On the second day of the pullback, I looked at the liquidation map, and there were very few long positions liquidated below 92,000-91,000, concentrated around the high-leverage positions at 97,000-94,000. Looking at the market, 91,600 and 90,850 are two support points near 90,000, and the integer level won't easily break. At this time, the daily adjustment has already progressed significantly. Even if this range of 91,600-90,850 is not a bottom, it is still a good low long opportunity. Even if 90,000 breaks, there will be a strong rebound back up, and going long at these two points has a high probability of floating profit. The night before last, I posted in the group that someone went long at 91,600, which was quite good.

Then I saw that there was a large liquidation of short positions at 97,100. Pulling up to 97,100 will trigger the liquidation of a large short position, over 200 million.

Considering these points, plus the signal of weakening downward momentum released around three or four o'clock yesterday afternoon for 12H, I personally predict that the pullback is about to end.

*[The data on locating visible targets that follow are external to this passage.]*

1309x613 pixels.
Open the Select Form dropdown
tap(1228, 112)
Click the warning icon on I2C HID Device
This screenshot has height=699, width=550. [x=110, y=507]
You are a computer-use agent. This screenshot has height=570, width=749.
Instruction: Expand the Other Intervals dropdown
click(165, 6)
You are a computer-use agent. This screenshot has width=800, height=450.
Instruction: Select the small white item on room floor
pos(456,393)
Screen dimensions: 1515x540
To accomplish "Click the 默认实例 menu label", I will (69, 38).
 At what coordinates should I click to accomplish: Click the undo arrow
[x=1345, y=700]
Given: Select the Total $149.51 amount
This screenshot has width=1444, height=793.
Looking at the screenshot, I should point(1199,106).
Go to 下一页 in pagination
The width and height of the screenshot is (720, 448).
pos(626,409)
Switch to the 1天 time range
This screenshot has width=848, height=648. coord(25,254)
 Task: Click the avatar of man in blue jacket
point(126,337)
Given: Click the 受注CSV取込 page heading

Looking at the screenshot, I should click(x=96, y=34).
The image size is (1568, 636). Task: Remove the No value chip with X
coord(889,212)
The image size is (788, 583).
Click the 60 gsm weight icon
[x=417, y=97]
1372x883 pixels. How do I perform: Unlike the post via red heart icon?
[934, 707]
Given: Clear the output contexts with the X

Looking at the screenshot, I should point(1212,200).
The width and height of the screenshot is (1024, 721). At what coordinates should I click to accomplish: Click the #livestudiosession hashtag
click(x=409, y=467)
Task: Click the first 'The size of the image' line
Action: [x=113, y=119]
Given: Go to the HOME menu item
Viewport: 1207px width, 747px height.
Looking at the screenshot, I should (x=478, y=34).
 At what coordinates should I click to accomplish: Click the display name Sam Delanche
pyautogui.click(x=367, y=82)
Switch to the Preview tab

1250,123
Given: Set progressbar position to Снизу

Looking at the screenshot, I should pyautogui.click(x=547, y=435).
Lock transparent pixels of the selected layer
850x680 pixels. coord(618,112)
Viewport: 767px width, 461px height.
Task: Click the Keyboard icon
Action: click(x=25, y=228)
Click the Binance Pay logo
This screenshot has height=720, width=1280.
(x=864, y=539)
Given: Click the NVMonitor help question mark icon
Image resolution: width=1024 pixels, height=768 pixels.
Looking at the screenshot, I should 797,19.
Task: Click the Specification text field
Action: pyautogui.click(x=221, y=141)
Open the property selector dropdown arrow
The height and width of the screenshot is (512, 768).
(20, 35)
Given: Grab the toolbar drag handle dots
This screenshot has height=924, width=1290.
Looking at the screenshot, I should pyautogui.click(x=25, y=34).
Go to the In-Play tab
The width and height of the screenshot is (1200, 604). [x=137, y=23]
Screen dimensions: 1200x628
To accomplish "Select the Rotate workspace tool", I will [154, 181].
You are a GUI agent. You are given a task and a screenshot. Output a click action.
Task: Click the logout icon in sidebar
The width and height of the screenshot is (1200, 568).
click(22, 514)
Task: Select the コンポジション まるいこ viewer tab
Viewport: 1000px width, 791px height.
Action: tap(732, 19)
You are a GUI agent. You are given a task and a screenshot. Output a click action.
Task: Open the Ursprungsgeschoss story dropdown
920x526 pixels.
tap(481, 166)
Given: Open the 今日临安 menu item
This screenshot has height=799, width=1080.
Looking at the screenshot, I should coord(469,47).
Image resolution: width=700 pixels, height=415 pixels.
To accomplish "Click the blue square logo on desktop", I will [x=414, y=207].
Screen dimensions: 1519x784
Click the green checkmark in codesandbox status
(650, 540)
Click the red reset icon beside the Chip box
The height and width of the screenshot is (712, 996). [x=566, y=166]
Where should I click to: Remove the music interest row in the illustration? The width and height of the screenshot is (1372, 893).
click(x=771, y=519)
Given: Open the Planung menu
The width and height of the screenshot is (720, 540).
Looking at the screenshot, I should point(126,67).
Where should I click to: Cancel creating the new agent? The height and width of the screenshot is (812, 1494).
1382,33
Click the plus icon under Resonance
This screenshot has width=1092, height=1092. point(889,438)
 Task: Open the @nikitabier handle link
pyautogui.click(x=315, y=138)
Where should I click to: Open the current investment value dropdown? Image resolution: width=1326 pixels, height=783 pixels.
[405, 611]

In the future, when encountering such pullbacks, everyone can boldly place orders to buy at the bottom in advance. To simplify, place orders within 1500 points above and below key integer levels. For example, for 90,000, it would be between 91,600 and 88,888. When it first drops to this level, it won't fall below, and there will be a strong rebound. If it drops to this level a second time, even if it breaks below, the lowest will touch 88,800 and then rebound back to 92,300-93,500. So regardless of whether 90,000 can be broken, making a long position nearby will definitely yield ideal profits. So go ahead and be bold. I can't publicly state that a certain point is definitely the bottom, but you can first try it as a short-term long position.

Or, like in the afternoon, immediately stating that the 8-hour and 12-hour levels are releasing stop-loss signals, indicating that the daily adjustment is about to end, long positions can also prepare to enter, while short positions should prepare to escape. For long positions, directly enter with a small position first, and if the floating profit expands, it’s okay to add more.

People often ask how it is to enter at the current price? When the market is relatively strong, it is possible. But if the position is heavy and take profit is slow, you might end up being passive. Therefore, I can't directly answer that it can definitely be done. To avoid missing out, the way to choose is to first enter a small position, then place a supplementary order near the recent support point, which is relatively safe. I will update the latest support levels every day, and you can enter or add positions when it retraces to this support, excluding during the downtrend.

I hope more people can understand the mindset of short-term trading, master some shortcuts, and make their own decisions based on some signal references when they reach important stages, then the gains will be significant.